WHAT IS REQUIRED -> Dropping every picture, set down exactly the lines in the entries below, starting with the line with "Screen dimensions: 1580x809" and going on through the line with "This screenshot has width=700, height=631.".

(Extracted data entries)
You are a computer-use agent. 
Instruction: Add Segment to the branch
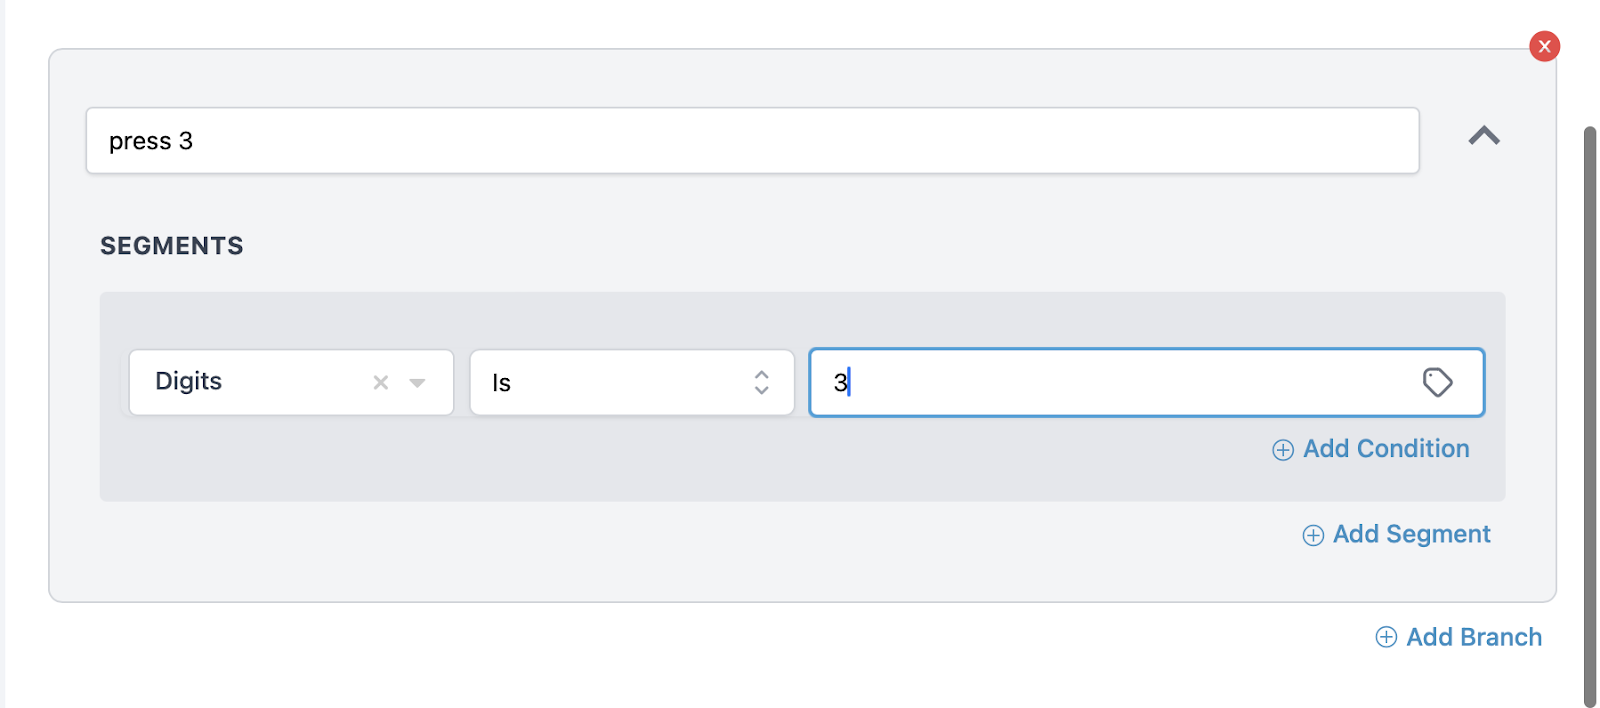click(1396, 534)
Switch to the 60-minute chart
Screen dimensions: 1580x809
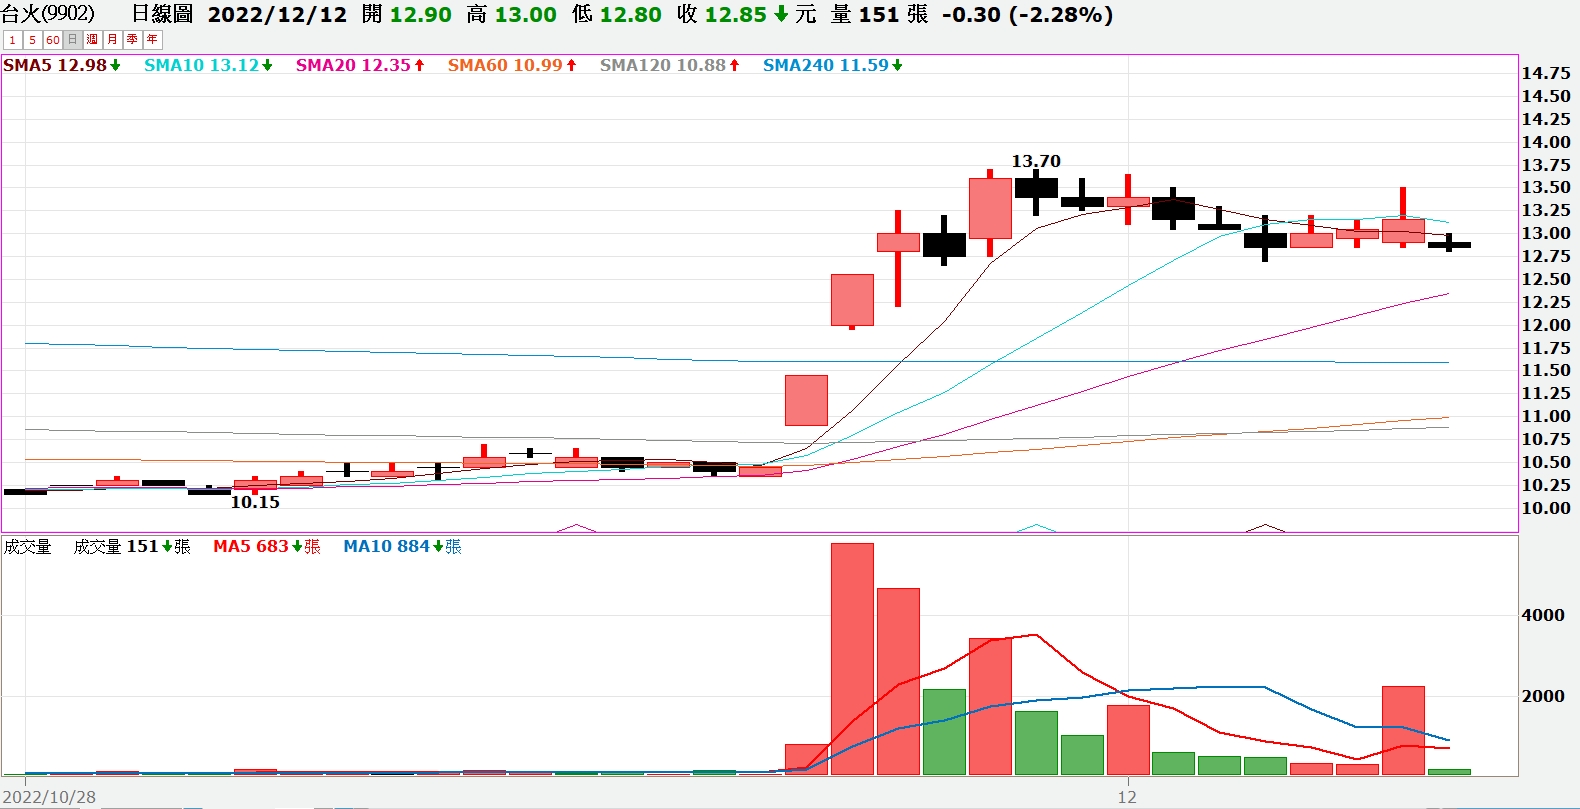[53, 40]
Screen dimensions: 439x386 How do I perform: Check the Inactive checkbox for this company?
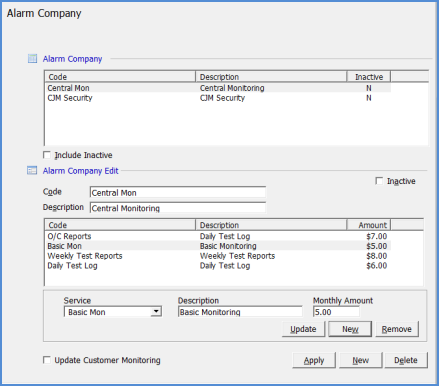379,181
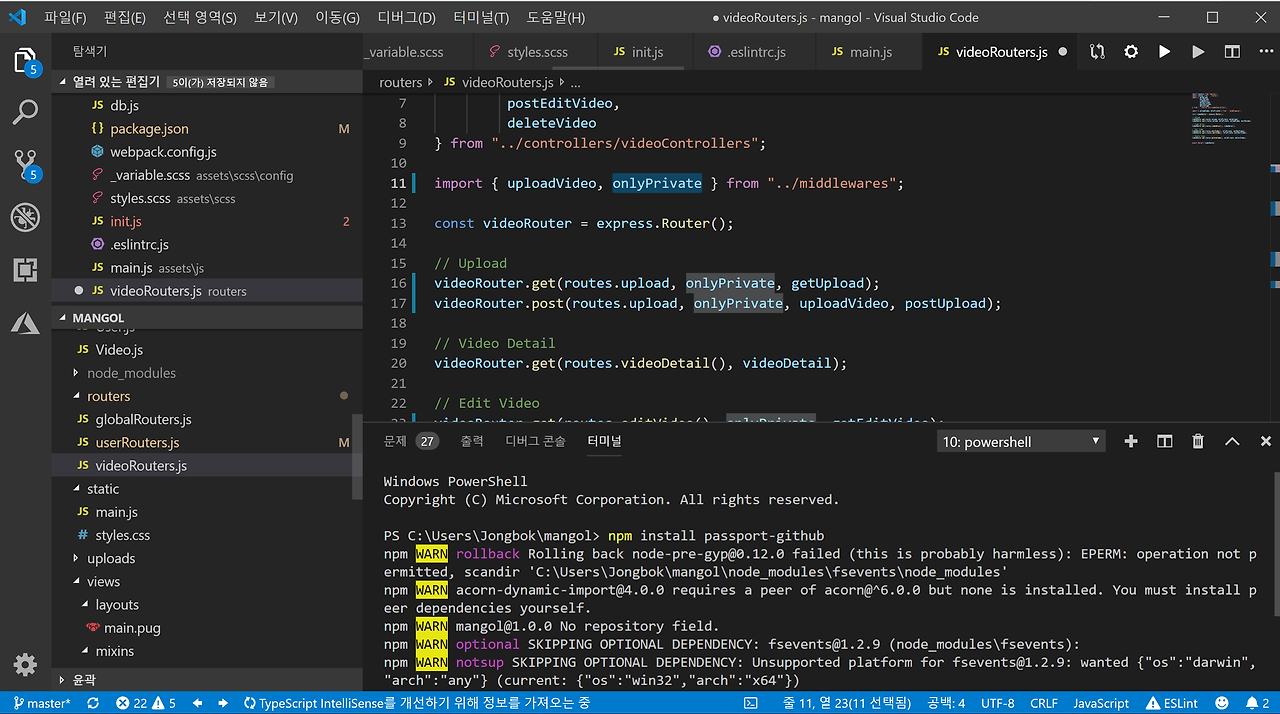The width and height of the screenshot is (1280, 714).
Task: Open the Azure extension icon
Action: [x=25, y=321]
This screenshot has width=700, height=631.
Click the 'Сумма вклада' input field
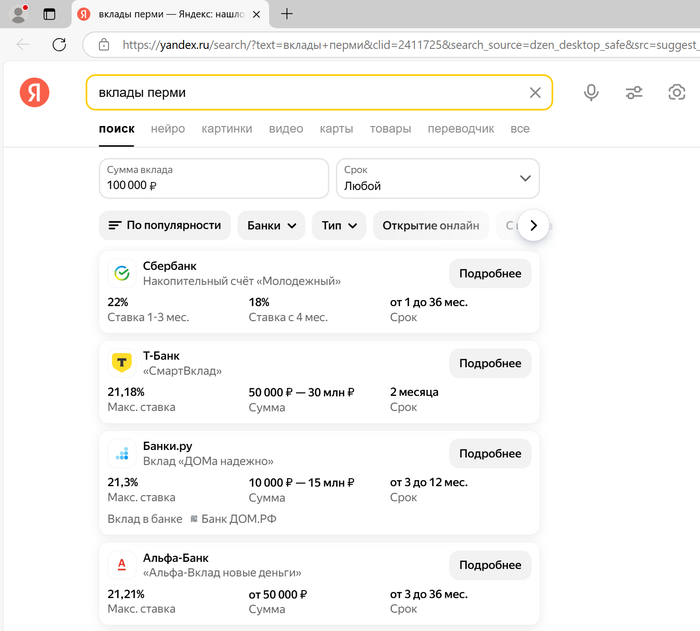[213, 178]
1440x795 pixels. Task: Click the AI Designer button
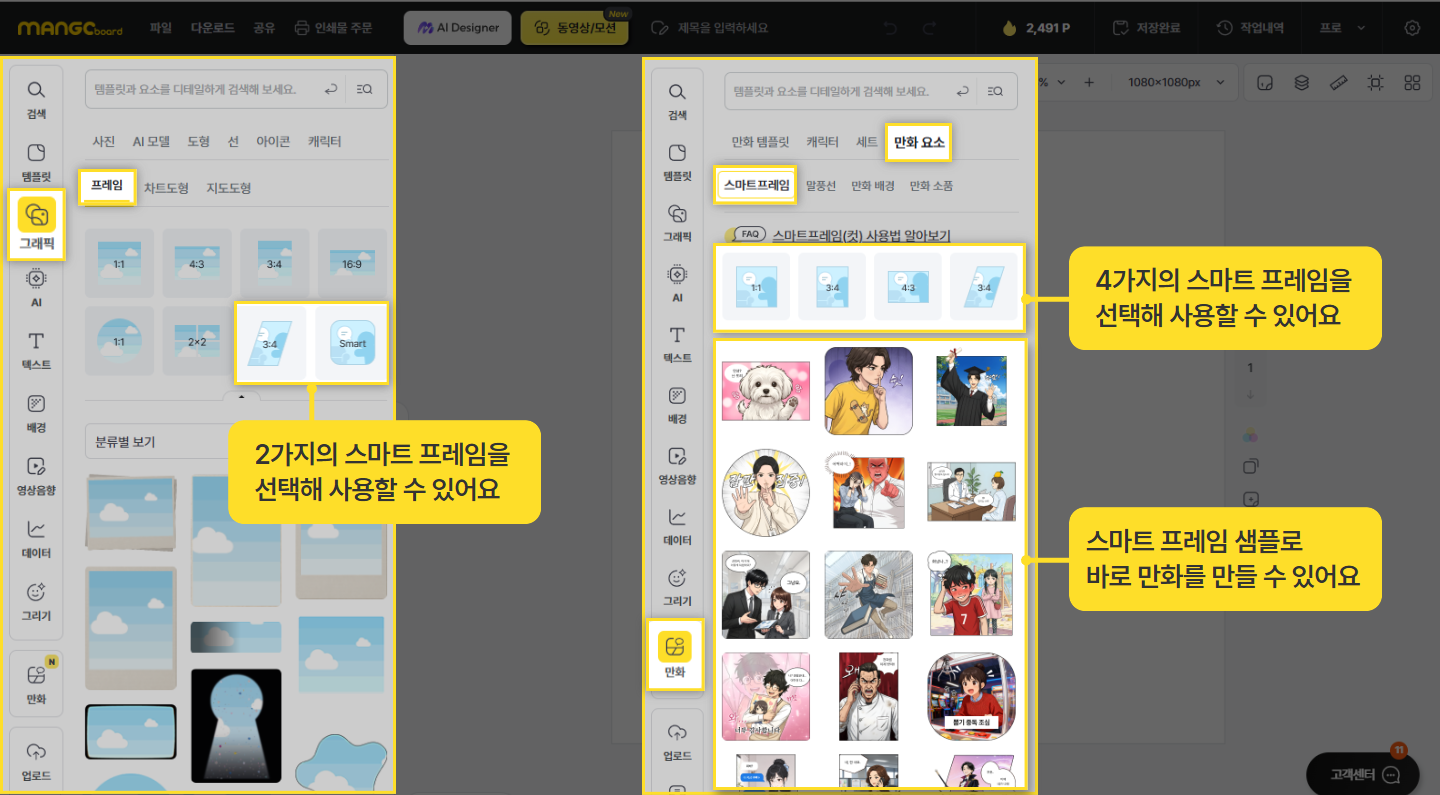[458, 28]
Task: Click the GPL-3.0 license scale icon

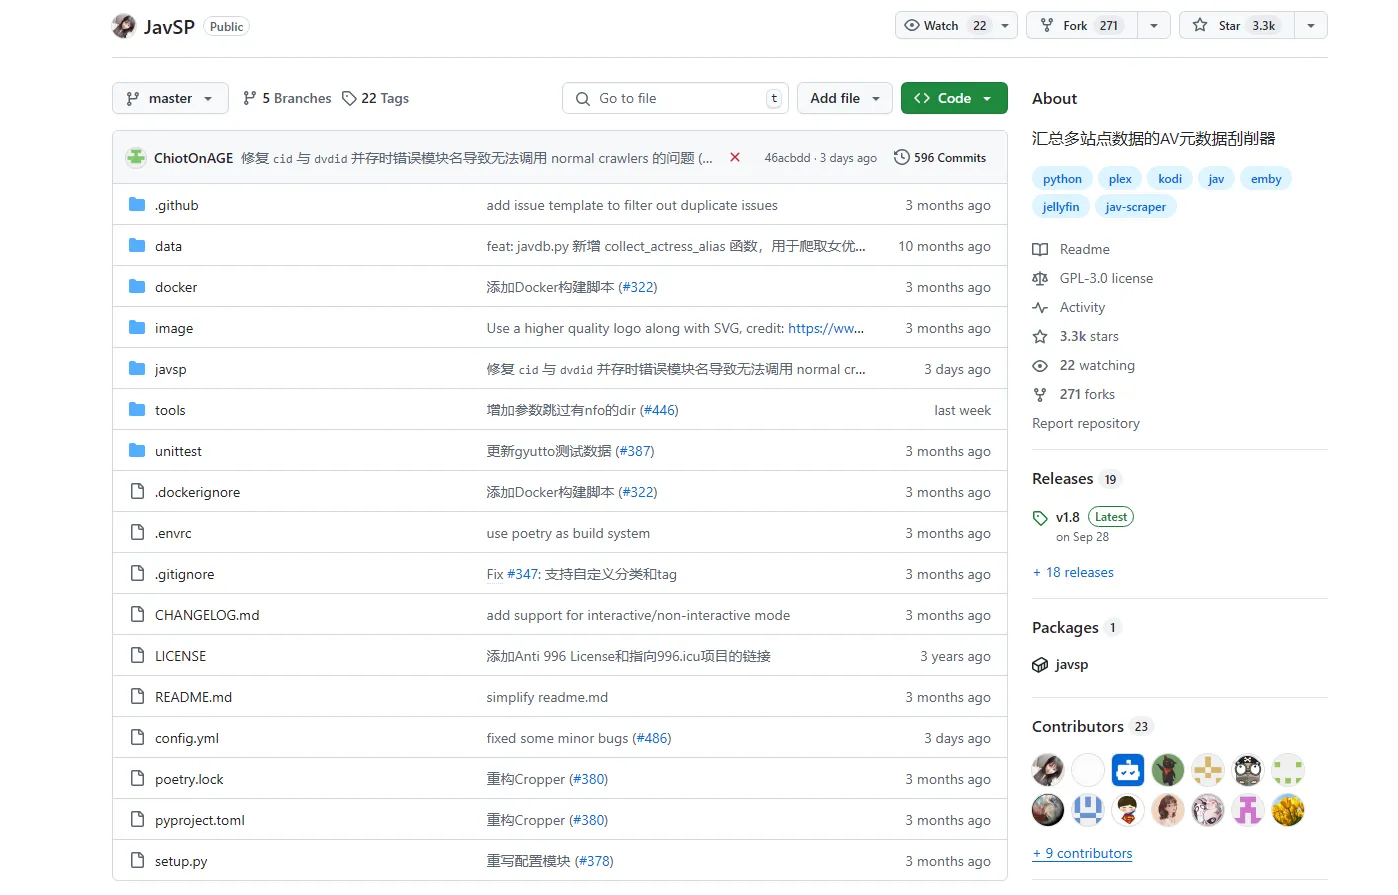Action: [1040, 279]
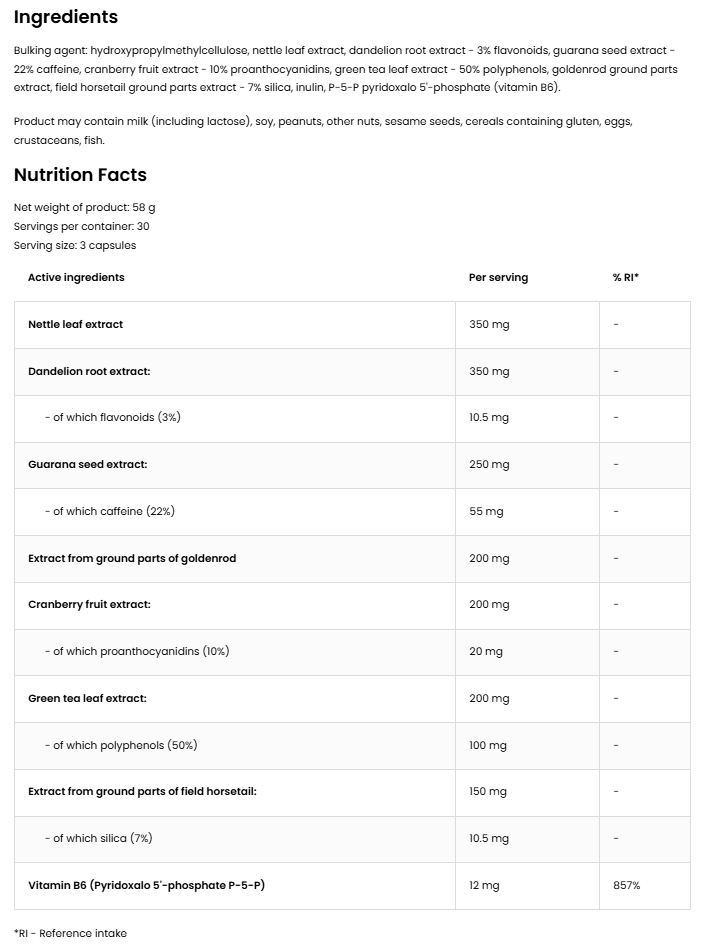Select the Vitamin B6 P-5-P row label

(x=146, y=885)
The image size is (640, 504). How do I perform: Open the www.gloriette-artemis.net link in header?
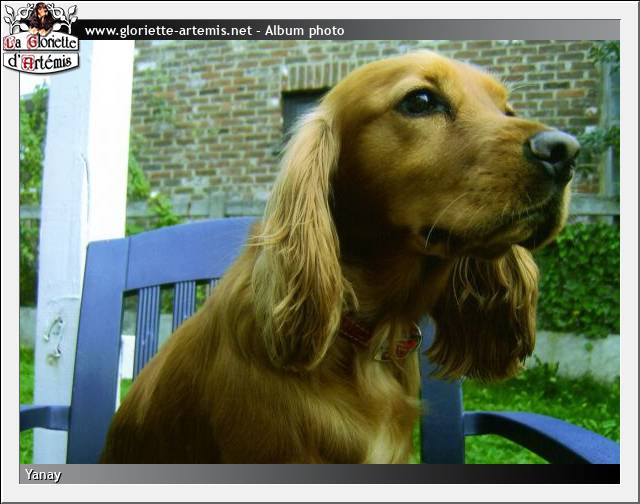tap(168, 31)
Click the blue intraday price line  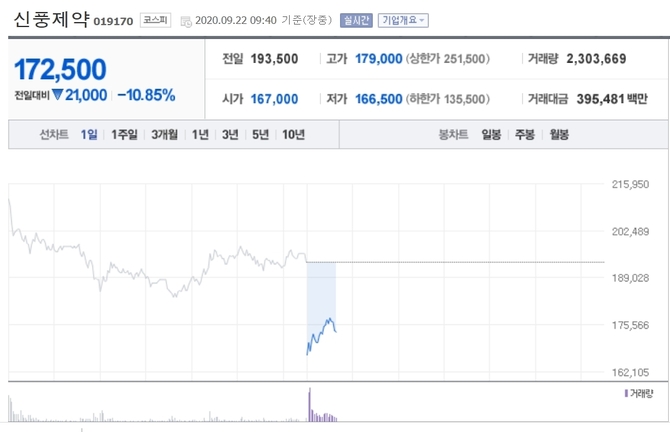tap(320, 331)

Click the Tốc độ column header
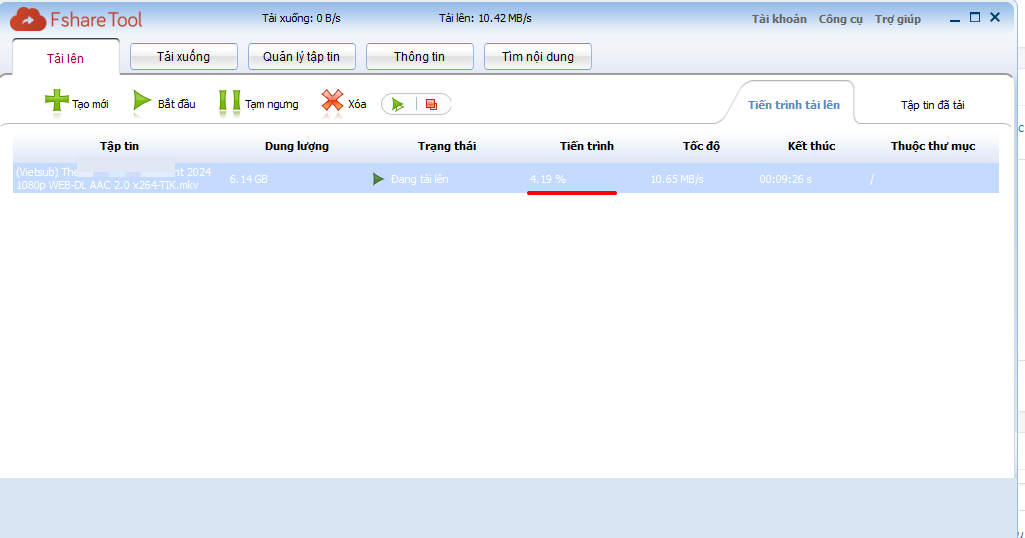[x=701, y=146]
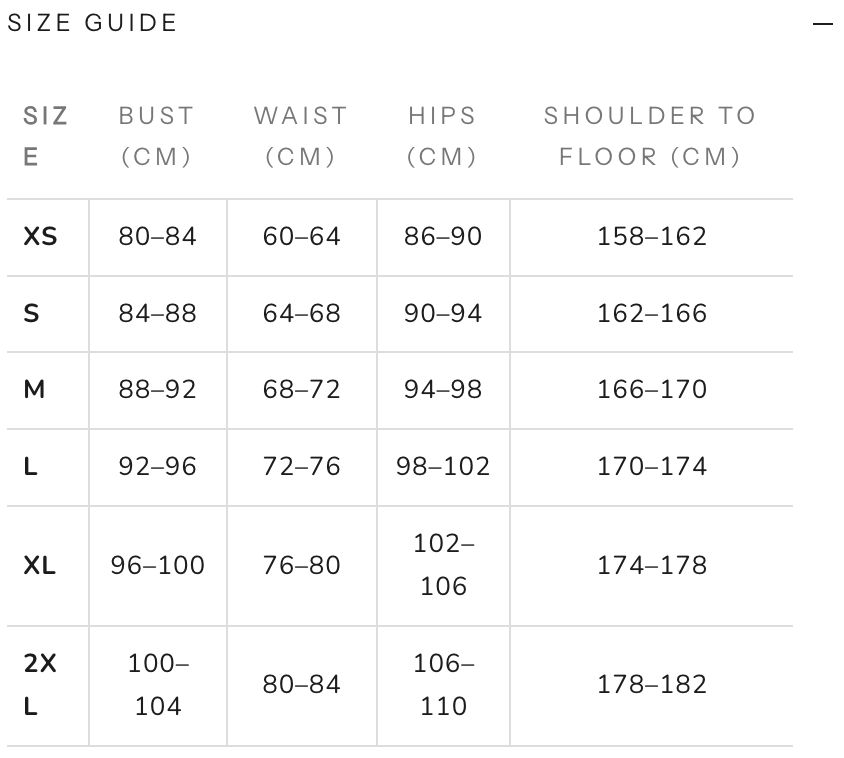Click the 106–110 hips cell
The image size is (844, 758).
(444, 685)
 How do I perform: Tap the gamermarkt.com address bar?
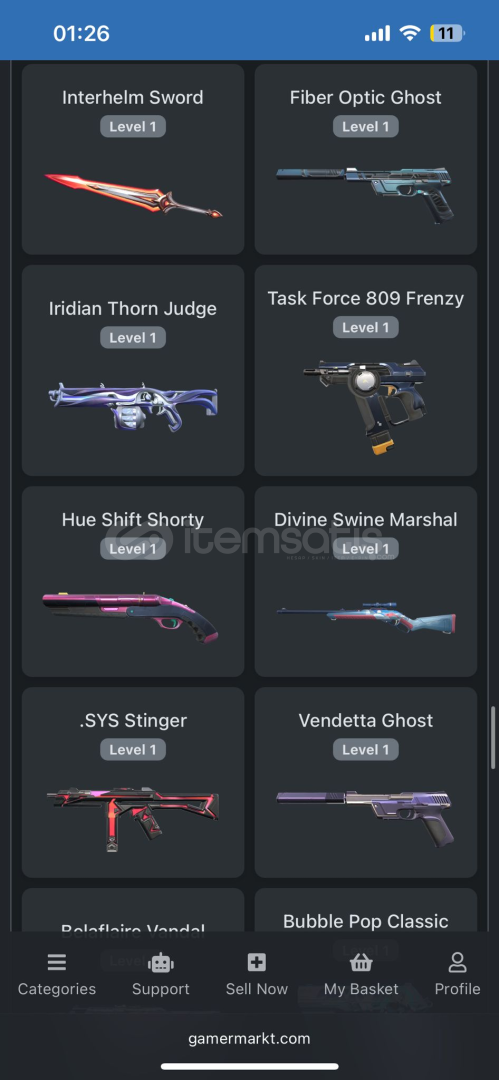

WRITTEN RESPONSE ->
Screen dimensions: 1580x809
[53, 40]
Screen dimensions: 439x386 How do I perform: Check the Inactive checkbox for this company?
379,181
The width and height of the screenshot is (1280, 714).
Task: Open the Azure extension icon
Action: [x=25, y=321]
This screenshot has width=700, height=631.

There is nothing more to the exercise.